CZYTAJ RÓWNIEŻ: Pierwszy poważny spór w niemieckim rządzie. Poszło o kwestię imigrantów
Nie było rozmów między Pragą a Berlinem o przyjmowaniu z Niemiec migrantów, a rząd nie zaakceptowałby tego
– poinformował dziś premier Czech Andrej Babisz.
Zdementował tym samym agencyjne informacje o porozumieniu Niemiec z 14 krajami.
Żadne takie rokowania między Republiką Czeską a Niemcami w tej sprawie się nie toczyły, a ponadto mój rząd nie planuje przyłączenia się do porozumienia, które oznaczałoby systematyczne przyjmowanie nielegalnych imigrantów.
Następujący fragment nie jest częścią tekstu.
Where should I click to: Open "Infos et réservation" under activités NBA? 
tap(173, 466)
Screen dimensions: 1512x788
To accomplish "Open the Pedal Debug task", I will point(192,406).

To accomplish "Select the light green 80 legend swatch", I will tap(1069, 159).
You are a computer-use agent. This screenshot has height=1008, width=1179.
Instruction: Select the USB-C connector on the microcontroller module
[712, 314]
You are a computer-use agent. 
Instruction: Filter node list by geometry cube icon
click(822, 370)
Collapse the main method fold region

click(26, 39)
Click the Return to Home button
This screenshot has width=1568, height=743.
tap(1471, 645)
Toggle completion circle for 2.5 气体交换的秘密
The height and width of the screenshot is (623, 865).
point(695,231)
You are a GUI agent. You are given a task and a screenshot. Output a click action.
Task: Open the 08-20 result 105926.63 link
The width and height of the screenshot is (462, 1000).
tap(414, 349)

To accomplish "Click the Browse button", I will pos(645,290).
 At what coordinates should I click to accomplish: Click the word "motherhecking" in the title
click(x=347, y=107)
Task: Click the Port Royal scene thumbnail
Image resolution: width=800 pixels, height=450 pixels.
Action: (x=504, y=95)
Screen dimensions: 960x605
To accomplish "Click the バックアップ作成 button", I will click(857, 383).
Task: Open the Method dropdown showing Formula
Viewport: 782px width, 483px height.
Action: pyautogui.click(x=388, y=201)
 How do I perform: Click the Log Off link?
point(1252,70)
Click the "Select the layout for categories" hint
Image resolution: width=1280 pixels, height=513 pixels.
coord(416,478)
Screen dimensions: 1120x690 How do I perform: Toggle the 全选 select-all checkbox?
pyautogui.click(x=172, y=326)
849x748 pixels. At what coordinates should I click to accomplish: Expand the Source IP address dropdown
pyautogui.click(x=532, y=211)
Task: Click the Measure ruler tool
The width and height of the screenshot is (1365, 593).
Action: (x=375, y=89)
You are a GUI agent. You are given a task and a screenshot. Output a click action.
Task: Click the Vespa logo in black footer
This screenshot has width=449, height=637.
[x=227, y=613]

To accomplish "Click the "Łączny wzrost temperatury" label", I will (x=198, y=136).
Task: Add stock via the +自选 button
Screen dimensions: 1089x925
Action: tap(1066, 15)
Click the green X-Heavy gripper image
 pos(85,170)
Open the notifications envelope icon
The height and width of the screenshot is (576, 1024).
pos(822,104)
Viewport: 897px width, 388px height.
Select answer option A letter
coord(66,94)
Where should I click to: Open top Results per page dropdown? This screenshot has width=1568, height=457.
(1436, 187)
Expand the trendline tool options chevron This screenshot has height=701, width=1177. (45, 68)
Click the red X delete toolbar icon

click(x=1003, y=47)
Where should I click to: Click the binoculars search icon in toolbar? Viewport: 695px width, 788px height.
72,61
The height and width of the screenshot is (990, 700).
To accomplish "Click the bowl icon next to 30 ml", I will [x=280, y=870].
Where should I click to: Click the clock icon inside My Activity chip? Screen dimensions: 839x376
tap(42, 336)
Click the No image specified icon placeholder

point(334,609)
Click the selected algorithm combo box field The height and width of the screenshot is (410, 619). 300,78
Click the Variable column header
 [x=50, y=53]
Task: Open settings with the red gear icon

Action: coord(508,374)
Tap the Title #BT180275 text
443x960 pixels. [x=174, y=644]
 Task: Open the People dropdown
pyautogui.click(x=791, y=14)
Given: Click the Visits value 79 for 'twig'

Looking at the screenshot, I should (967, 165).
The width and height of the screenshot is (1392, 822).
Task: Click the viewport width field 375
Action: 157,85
Te alarmujące informacje uważam za całkowitą niedorzeczność. Żadnych negocjacji nie planujemy. Nie ma powodu, by w tej sprawie negocjować. Stanowczo to odrzucamy
– napisał Babisz w oświadczeniu dla agencji CTK.
Czeski premier, który jest dzisiaj z wizytą we Francji, powiedział dziennikarzom, że dotąd sądził, iż są tylko rosyjskie fake news, ale wygląda na to, że są także niemieckie.
Była to reakcja na informacje agencyjne, według których niemiecka kanclerz Angela Merkel uzyskała od władz 14 państw, m.in. Czech, Węgier i Polski, deklarację zawarcia porozumienia o przyspieszeniu przekazywania migrantów z Niemiec do tego państwa UE, w którym byli zarejestrowani. Powoływano się na list, który szefowa CDU Merkel miała skierować do swoich koalicjantów rządowych z CSU i SPD.
CTK przypomina, że w czwartek przed rozpoczęciem szczytu UE premier Babisz, opowiadając na pytanie dziennikarzy, czy kanclerz Merkel zwróciła się do Czech z propozycją zawarcia dwustronnej umowy o odsyłaniu migrantów oraz czy przystałby na taką umowę, odpowiedział: "Oczywiście, że nie i nie podpisałbym (umowy)".
"Pani kanclerz jest w błędzie, przyjmując jako fakt, że nielegalni imigranci docierają na kontynent europejski. To odwrotnie niż my, którzy mówimy, że nie mają tutaj przybywać"
- oświadczył Babisz.
CZYTAJ RÓWNIEŻ: Merkel na pewno się obrazi… „Nie mogę więcej pracować z tą kobietą”
Także rzecznik rządu Węgier Zoltan Kovacs zapewnił, że Budapeszt nie zawarł żadnej umowy z Berlinem w sprawie przyjmowania odsyłanych z Niemiec osób ubiegających się o azyl
Nie zawarto takiej umowy
- powiedział Kovacs cytowany przez agencję Reutera.
Nie jest możliwe, by imigrant wszedł na terytorium Węgier, nie wszedłszy wcześniej do innego państwa UE
- podkreślił rzecznik węgierskiego rządu.